PASSAGE SHOWN:
Colorado Dental Board Rulemaking Update – Dental Therapy and More

Elisa LlodraFeatured News

From the Winter 2023 Journal of the Colorado Dental Association

On Nov. 3, 2022, the Colorado Dental Board met to adopt rules for dental therapy and license portability, among other topics. Dr. Leah Schulz and Dr. Jeff Kahl testified for the CDA at the hearing. Highlights from the CDA’s comments included advocacy for:

Proposed Dental Therapy Rules

  • Removing occupational portability provisions that could allow licensed dental therapists in other states to transfer licenses to Colorado without meeting full Colorado training standards, as occupational portability was specifically excluded for dental therapists in law.
  • Preserving full competency demonstration for advanced procedures in any Practice Hour Waivers granted by the dental board to applicants who have previous dental therapy or dental hygiene experience.
  • Delineating clear examination requirements for applicants for dental therapy licenses.
  • Aligning dental therapist continuing education (CE) requirements with approved dentist CE course providers.
  • Ensuring temporary licensees have full oversight by a dentist that complies with any supervision and oversight requirements.
  • Removing rule language that could incorrectly imply that a dental therapist could own a practice (they cannot under current law), including clarifications to rule language on advertising.
  • Streamlining local anesthesia permitting given duplicative CODA training requirements that apply to all applicants.
  • Adding detail on Supervision Limit Waivers to specify how often permits must be renewed and criteria for waiver review.

Other Dental Rule Proposals

  • Maintaining CODA degree conversion programs required in law for foreign-trained dentists transferring licenses to Colorado.
  • Avoiding elimination of current competency demonstration for dentist license applicants transferring a license from another state.

Much of the dental board’s deliberation was taken to executive session rather than discussed on public record. The CDA was successful on nearly all its requests to the dental board.

The dental board was not fully aligned with the CDA on a few items. The dental board did not feel it had current legal authority to maintain requirements for clinical competence demonstration for dentist license applicants transferring a license from another state, nor to streamline local anesthesia permits for dental therapists. In waiving training hour requirements for dental therapists, the dental board did not adopt the level of specificity the CDA requested on case-by-case reviews, but the intent is likely to be met with the outlined process. Dental therapist references in the advertising rule were also not fully aligned to the CDA’s requested revisions, but no significant consequence is expected from the oversight. Any items that prove problematic in implementation can be further addressed by the CDA during the dental board’s upcoming Sunset Review process.

Anesthesia Providers

Finally, the board received a request to open rulemaking regarding non-dentist anesthesia providers. A rule will be proposed for consideration at the Jan. 11 dental board meeting to address how anesthesiologists and nurse anesthetists can assist with sedation in dental offices, as well as permit requirements for these types of providers.

REQUIREMENT 1: According to the dental board rulemaking update, why did the CDA want the occupational portability provisions removed from the proposed dental therapy rules? Answer in one to three sentences.
REQUIREMENT 2: Duplicate the part of the dental board rulemaking update starting with "Other Dental Rule" and going on through "from another state.".
The records have no connection to the dental board update.

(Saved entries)
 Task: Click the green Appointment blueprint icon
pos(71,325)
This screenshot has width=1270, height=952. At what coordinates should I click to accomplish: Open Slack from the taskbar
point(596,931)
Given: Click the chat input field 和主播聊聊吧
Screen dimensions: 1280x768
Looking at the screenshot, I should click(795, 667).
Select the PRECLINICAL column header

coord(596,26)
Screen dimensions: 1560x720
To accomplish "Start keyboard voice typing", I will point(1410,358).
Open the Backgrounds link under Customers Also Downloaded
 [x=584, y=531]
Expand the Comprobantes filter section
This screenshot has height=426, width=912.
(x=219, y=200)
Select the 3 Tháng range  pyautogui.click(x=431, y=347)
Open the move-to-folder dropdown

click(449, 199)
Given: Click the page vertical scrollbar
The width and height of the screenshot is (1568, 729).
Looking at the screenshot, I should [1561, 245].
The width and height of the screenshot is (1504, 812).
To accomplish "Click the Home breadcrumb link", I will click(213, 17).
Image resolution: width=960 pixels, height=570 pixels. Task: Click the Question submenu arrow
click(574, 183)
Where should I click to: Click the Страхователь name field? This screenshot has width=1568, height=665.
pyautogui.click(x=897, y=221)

EXPECTED OUTPUT 1: The CDA wanted them removed because they could let dental therapists licensed in other states transfer their licenses to Colorado without meeting full Colorado training standards. Occupational portability was also specifically excluded for dental therapists in law.

EXPECTED OUTPUT 2:
Other Dental Rule Proposals

  • Maintaining CODA degree conversion programs required in law for foreign-trained dentists transferring licenses to Colorado.
  • Avoiding elimination of current competency demonstration for dentist license applicants transferring a license from another state.